Showing Skill and Coolness Under Fire, PHS Golf Star Graham Wins TOC Title

Bill Alden

Although Fraser Graham carded a bogey on his first hole at the NJSIAA Tournament of Champions (TOC) last week, he wasn’t overly concerned.

“It seems like in most tournaments, I have a tough start,” said Graham, a Princeton High junior who had previously taken individual honors at the Garden State Cup and the Mercer County Tournament this spring.

“At the Garden State Cup, I bogied the second hole. At the Mercer County Tournament, I had a bogey at No. 2 which is an easy hole. It seems like I loosen up after that.”

A key putt moments after the bogey got Graham playing looser at the TOC, which was held at the Rumson Country Club.

“On my second hole, I made a 30-foot birdie putt so I was even after two holes,” recalled Graham.

“I try not to think about what has happened on the last hole. I try to think about the next shot; there are going to be bogeys.”

Over the rest of the round at Rumson, Graham made plenty of good shots as he carded a one-over 72 to place first in the field of 132 players.

As he headed down the stretch, Graham realized that he had a chance to do something special.

“Once I had par on No. 12 and I was one-under, I thought if I could hold it together, I had a chance. I thought that something around par would win and I would have a good shot. I made as few mistakes as possible coming in.”

Shortly after arriving in the clubhouse, Graham got a better sense that the title could be his.

“I saw a couple of 73s on the board,” said Graham. “People were asking who shot the 72 and when I said it as me, they were telling me that I was probably the winner. I had to wait for 10 minutes or so to find out for sure.”

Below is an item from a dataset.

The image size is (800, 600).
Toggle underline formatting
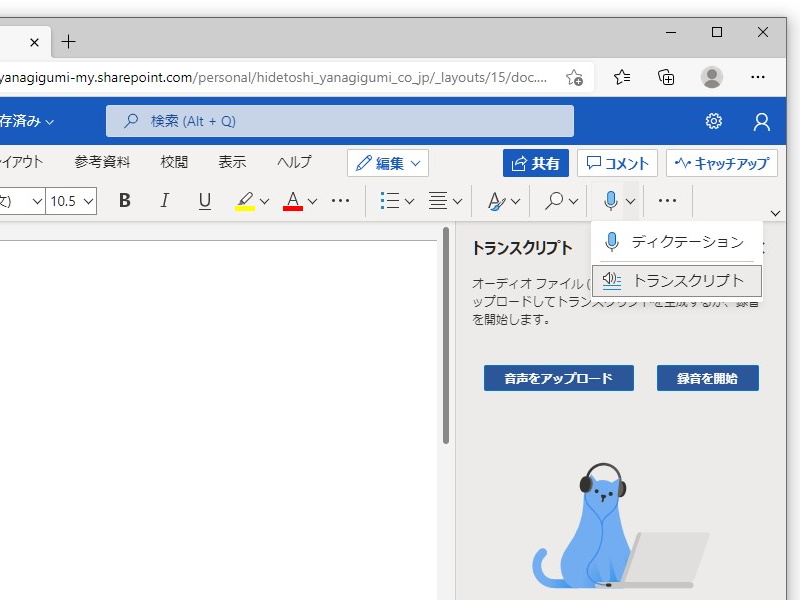(204, 201)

Even though all signs were pointing to a victory, Graham was taken aback when his triumph was confirmed.

“I was excited,” said Graham. “It was hard to understand at first; I was kind of in shock. In the last few days, it has been sinking in that I am the first Princeton High guy to win it.”

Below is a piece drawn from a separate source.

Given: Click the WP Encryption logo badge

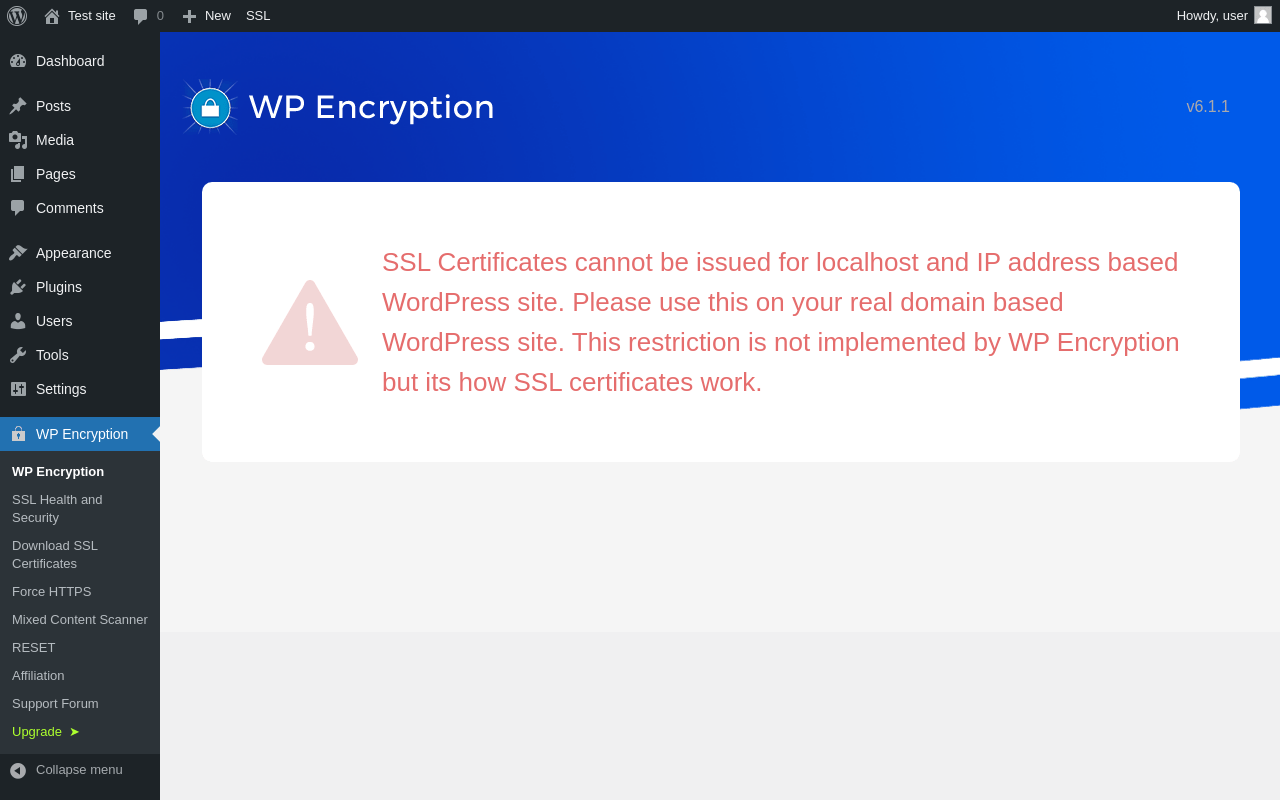Looking at the screenshot, I should [210, 107].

Coming into the TOC, Graham thought he had a good chance to make a breakthrough.

“I was excited to play; I didn’t play my best coming in but I thought I could hit fairways and greens,” said Graham.

“I didn’t play that well in the sectional (finishing third) but the two wins had given me confidence. I came into it thinking that I wouldn’t be surprised to do well. The day before I played with my dad and my pro and I was hitting well.”

For Graham, who also stars in ice hockey, taking a more professional approach to his golf has been a major factor underlying his success this spring.

“I didn’t play AAA travel hockey,” said Graham, who still led the PHS boys’ hockey team in scoring as it advanced to the Mercer County Tournament championship game this past February.

“In the past, I didn’t touch the clubs from October to March. This year, I played in tournaments in October and November and I went to Florida to play in February and March. I also started working with a professional for the first time.”

Graham is hoping to keep up his victory march in competition this summer. “I am playing in the Optimist International at the PGS National in West Palm Beach in late July,” said Graham, who is hoping to ultimately play for a Division I college golf program.

“I want to qualify for the national junior amateur; there is a qualifying round at Peddie on June 17. I am also playing in the New Jersey Amateur with an exemption I got for winning the Tournament of Champions.”

In Graham’s view, he now has the game which qualifies him to play with top-notch competition.

“I realize that I can shoot the numbers to win and play with the best people in the state,” said Graham.

“I don’t have to worry about whether I fit in. I have confidence in every type of shot; I don’t have to worry about technique.”